— Your objective —
Can you output every line of the records below as a JSON list of strings, one string per line, skipping blank lines?

(Text and element pointing records)
»»
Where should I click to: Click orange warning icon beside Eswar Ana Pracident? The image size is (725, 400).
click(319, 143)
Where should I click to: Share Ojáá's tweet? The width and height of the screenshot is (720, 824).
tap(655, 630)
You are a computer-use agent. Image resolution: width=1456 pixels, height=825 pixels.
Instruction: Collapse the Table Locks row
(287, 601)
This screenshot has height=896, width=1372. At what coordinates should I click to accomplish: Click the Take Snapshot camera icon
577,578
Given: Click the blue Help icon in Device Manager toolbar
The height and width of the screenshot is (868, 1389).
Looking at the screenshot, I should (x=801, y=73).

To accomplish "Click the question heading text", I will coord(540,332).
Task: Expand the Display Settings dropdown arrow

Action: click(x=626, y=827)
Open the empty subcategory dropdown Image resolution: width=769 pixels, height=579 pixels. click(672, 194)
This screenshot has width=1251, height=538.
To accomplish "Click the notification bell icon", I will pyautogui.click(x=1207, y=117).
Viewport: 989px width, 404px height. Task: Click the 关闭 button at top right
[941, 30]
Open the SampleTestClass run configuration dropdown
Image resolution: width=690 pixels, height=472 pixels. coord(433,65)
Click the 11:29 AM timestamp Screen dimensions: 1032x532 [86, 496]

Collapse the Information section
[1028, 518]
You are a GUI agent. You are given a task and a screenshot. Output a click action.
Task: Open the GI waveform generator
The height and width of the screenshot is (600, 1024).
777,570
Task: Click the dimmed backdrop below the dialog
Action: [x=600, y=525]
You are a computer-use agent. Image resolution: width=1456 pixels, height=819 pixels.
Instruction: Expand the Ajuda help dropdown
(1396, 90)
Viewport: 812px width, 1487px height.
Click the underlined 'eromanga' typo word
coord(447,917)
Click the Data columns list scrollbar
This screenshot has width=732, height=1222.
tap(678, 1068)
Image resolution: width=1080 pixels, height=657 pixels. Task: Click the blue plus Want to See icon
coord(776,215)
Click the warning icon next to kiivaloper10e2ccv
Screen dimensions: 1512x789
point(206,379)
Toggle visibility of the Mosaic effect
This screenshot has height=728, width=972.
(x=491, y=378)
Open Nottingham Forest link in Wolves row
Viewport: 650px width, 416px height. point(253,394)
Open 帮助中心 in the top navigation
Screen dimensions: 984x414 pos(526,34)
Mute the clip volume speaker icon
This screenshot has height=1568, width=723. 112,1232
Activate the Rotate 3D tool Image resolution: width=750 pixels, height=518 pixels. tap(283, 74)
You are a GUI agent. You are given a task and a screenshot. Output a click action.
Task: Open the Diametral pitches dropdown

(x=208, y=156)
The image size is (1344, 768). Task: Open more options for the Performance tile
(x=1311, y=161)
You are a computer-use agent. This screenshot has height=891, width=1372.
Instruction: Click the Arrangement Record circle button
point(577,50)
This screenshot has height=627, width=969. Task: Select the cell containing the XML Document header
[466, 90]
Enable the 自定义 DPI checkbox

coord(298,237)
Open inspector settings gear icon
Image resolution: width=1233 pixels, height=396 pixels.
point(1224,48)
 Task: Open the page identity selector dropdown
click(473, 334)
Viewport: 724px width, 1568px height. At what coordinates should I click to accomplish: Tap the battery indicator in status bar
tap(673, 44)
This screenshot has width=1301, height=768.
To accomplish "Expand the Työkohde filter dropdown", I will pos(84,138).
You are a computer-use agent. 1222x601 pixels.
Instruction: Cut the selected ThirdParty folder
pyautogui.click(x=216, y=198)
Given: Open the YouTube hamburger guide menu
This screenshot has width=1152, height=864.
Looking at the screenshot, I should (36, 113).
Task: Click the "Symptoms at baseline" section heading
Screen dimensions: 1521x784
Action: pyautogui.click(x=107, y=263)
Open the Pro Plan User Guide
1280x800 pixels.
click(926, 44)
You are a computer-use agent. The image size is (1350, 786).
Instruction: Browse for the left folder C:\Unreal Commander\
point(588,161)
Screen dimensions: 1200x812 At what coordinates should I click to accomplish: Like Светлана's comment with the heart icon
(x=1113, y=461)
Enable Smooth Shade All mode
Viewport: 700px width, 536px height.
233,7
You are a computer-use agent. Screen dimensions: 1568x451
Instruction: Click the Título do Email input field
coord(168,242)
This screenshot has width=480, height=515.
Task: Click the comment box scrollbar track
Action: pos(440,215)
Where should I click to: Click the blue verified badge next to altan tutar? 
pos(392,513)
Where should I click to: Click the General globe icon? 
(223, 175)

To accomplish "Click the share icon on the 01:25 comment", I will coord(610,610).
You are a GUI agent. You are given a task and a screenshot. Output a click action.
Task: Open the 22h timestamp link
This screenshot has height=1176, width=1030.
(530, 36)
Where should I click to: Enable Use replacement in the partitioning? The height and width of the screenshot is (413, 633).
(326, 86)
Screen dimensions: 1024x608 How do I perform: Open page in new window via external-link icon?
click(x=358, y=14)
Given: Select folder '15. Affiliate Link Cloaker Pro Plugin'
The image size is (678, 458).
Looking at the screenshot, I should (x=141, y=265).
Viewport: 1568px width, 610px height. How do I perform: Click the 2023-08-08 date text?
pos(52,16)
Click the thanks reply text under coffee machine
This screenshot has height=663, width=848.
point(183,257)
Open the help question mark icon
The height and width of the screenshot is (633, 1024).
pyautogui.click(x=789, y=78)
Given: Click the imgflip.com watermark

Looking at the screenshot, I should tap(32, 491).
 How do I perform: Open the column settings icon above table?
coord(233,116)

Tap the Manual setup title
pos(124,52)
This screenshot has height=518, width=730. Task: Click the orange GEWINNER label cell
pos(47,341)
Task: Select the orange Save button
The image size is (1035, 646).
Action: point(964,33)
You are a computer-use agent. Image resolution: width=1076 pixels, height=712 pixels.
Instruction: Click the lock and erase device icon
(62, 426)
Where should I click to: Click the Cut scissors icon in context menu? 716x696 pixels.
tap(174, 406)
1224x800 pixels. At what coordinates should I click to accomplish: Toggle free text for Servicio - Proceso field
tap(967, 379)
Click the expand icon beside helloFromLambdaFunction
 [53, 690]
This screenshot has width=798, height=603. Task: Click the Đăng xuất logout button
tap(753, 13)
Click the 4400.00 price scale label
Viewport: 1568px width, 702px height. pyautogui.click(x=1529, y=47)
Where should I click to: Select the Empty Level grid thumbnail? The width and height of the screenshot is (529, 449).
««
— Result below —
[
  "Where should I click to: Click orange warning icon beside Eswar Ana Pracident? The image size is (725, 400).",
  "click(319, 143)",
  "Where should I click to: Share Ojáá's tweet? The width and height of the screenshot is (720, 824).",
  "tap(655, 630)",
  "You are a computer-use agent. Image resolution: width=1456 pixels, height=825 pixels.",
  "Instruction: Collapse the Table Locks row",
  "(287, 601)",
  "This screenshot has height=896, width=1372. At what coordinates should I click to accomplish: Click the Take Snapshot camera icon",
  "577,578",
  "Given: Click the blue Help icon in Device Manager toolbar",
  "The height and width of the screenshot is (868, 1389).",
  "Looking at the screenshot, I should (x=801, y=73).",
  "To accomplish \"Click the question heading text\", I will coord(540,332).",
  "Task: Expand the Display Settings dropdown arrow",
  "Action: click(x=626, y=827)",
  "Open the empty subcategory dropdown Image resolution: width=769 pixels, height=579 pixels. click(672, 194)",
  "This screenshot has width=1251, height=538.",
  "To accomplish \"Click the notification bell icon\", I will pyautogui.click(x=1207, y=117).",
  "Viewport: 989px width, 404px height. Task: Click the 关闭 button at top right",
  "[941, 30]",
  "Open the SampleTestClass run configuration dropdown",
  "Image resolution: width=690 pixels, height=472 pixels. coord(433,65)",
  "Click the 11:29 AM timestamp Screen dimensions: 1032x532 [86, 496]",
  "Collapse the Information section",
  "[1028, 518]",
  "You are a GUI agent. You are given a task and a screenshot. Output a click action.",
  "Task: Open the GI waveform generator",
  "The height and width of the screenshot is (600, 1024).",
  "777,570",
  "Task: Click the dimmed backdrop below the dialog",
  "Action: [x=600, y=525]",
  "You are a computer-use agent. Image resolution: width=1456 pixels, height=819 pixels.",
  "Instruction: Expand the Ajuda help dropdown",
  "(1396, 90)",
  "Viewport: 812px width, 1487px height.",
  "Click the underlined 'eromanga' typo word",
  "coord(447,917)",
  "Click the Data columns list scrollbar",
  "This screenshot has width=732, height=1222.",
  "tap(678, 1068)",
  "Image resolution: width=1080 pixels, height=657 pixels. Task: Click the blue plus Want to See icon",
  "coord(776,215)",
  "Click the warning icon next to kiivaloper10e2ccv",
  "Screen dimensions: 1512x789",
  "point(206,379)",
  "Toggle visibility of the Mosaic effect",
  "This screenshot has height=728, width=972.",
  "(x=491, y=378)",
  "Open Nottingham Forest link in Wolves row",
  "Viewport: 650px width, 416px height. point(253,394)",
  "Open 帮助中心 in the top navigation",
  "Screen dimensions: 984x414 pos(526,34)",
  "Mute the clip volume speaker icon",
  "This screenshot has height=1568, width=723. 112,1232",
  "Activate the Rotate 3D tool Image resolution: width=750 pixels, height=518 pixels. tap(283, 74)",
  "You are a GUI agent. You are given a task and a screenshot. Output a click action.",
  "Task: Open the Diametral pitches dropdown",
  "(x=208, y=156)",
  "The image size is (1344, 768). Task: Open more options for the Performance tile",
  "(x=1311, y=161)",
  "You are a computer-use agent. This screenshot has height=891, width=1372.",
  "Instruction: Click the Arrangement Record circle button",
  "point(577,50)",
  "This screenshot has height=627, width=969. Task: Select the cell containing the XML Document header",
  "[466, 90]",
  "Enable the 自定义 DPI checkbox",
  "coord(298,237)",
  "Open inspector settings gear icon",
  "Image resolution: width=1233 pixels, height=396 pixels.",
  "point(1224,48)",
  " Task: Open the page identity selector dropdown",
  "click(473, 334)",
  "Viewport: 724px width, 1568px height. At what coordinates should I click to accomplish: Tap the battery indicator in status bar",
  "tap(673, 44)",
  "This screenshot has width=1301, height=768.",
  "To accomplish \"Expand the Työkohde filter dropdown\", I will pos(84,138).",
  "You are a computer-use agent. 1222x601 pixels.",
  "Instruction: Cut the selected ThirdParty folder",
  "pyautogui.click(x=216, y=198)",
  "Given: Open the YouTube hamburger guide menu",
  "This screenshot has width=1152, height=864.",
  "Looking at the screenshot, I should (36, 113).",
  "Task: Click the \"Symptoms at baseline\" section heading",
  "Screen dimensions: 1521x784",
  "Action: pyautogui.click(x=107, y=263)",
  "Open the Pro Plan User Guide",
  "1280x800 pixels.",
  "click(926, 44)",
  "You are a computer-use agent. The image size is (1350, 786).",
  "Instruction: Browse for the left folder C:\\Unreal Commander\\",
  "point(588,161)",
  "Screen dimensions: 1200x812 At what coordinates should I click to accomplish: Like Светлана's comment with the heart icon",
  "(x=1113, y=461)",
  "Enable Smooth Shade All mode",
  "Viewport: 700px width, 536px height.",
  "233,7",
  "You are a computer-use agent. Screen dimensions: 1568x451",
  "Instruction: Click the Título do Email input field",
  "coord(168,242)",
  "This screenshot has width=480, height=515.",
  "Task: Click the comment box scrollbar track",
  "Action: pos(440,215)",
  "Where should I click to: Click the blue verified badge next to altan tutar? ",
  "pos(392,513)",
  "Where should I click to: Click the General globe icon? ",
  "(223, 175)",
  "To accomplish \"Click the share icon on the 01:25 comment\", I will coord(610,610).",
  "You are a GUI agent. You are given a task and a screenshot. Output a click action.",
  "Task: Open the 22h timestamp link",
  "This screenshot has height=1176, width=1030.",
  "(530, 36)",
  "Where should I click to: Enable Use replacement in the partitioning? The height and width of the screenshot is (413, 633).",
  "(326, 86)",
  "Screen dimensions: 1024x608 How do I perform: Open page in new window via external-link icon?",
  "click(x=358, y=14)",
  "Given: Select folder '15. Affiliate Link Cloaker Pro Plugin'",
  "The image size is (678, 458).",
  "Looking at the screenshot, I should (x=141, y=265).",
  "Viewport: 1568px width, 610px height. How do I perform: Click the 2023-08-08 date text?",
  "pos(52,16)",
  "Click the thanks reply text under coffee machine",
  "This screenshot has height=663, width=848.",
  "point(183,257)",
  "Open the help question mark icon",
  "The height and width of the screenshot is (633, 1024).",
  "pyautogui.click(x=789, y=78)",
  "Given: Click the imgflip.com watermark",
  "Looking at the screenshot, I should tap(32, 491).",
  " How do I perform: Open the column settings icon above table?",
  "coord(233,116)",
  "Tap the Manual setup title",
  "pos(124,52)",
  "This screenshot has height=518, width=730. Task: Click the orange GEWINNER label cell",
  "pos(47,341)",
  "Task: Select the orange Save button",
  "The image size is (1035, 646).",
  "Action: point(964,33)",
  "You are a computer-use agent. Image resolution: width=1076 pixels, height=712 pixels.",
  "Instruction: Click the lock and erase device icon",
  "(62, 426)",
  "Where should I click to: Click the Cut scissors icon in context menu? 716x696 pixels.",
  "tap(174, 406)",
  "1224x800 pixels. At what coordinates should I click to accomplish: Toggle free text for Servicio - Proceso field",
  "tap(967, 379)",
  "Click the expand icon beside helloFromLambdaFunction",
  " [53, 690]",
  "This screenshot has width=798, height=603. Task: Click the Đăng xuất logout button",
  "tap(753, 13)",
  "Click the 4400.00 price scale label",
  "Viewport: 1568px width, 702px height. pyautogui.click(x=1529, y=47)",
  "Where should I click to: Select the Empty Level grid thumbnail? The width and height of the screenshot is (529, 449)."
]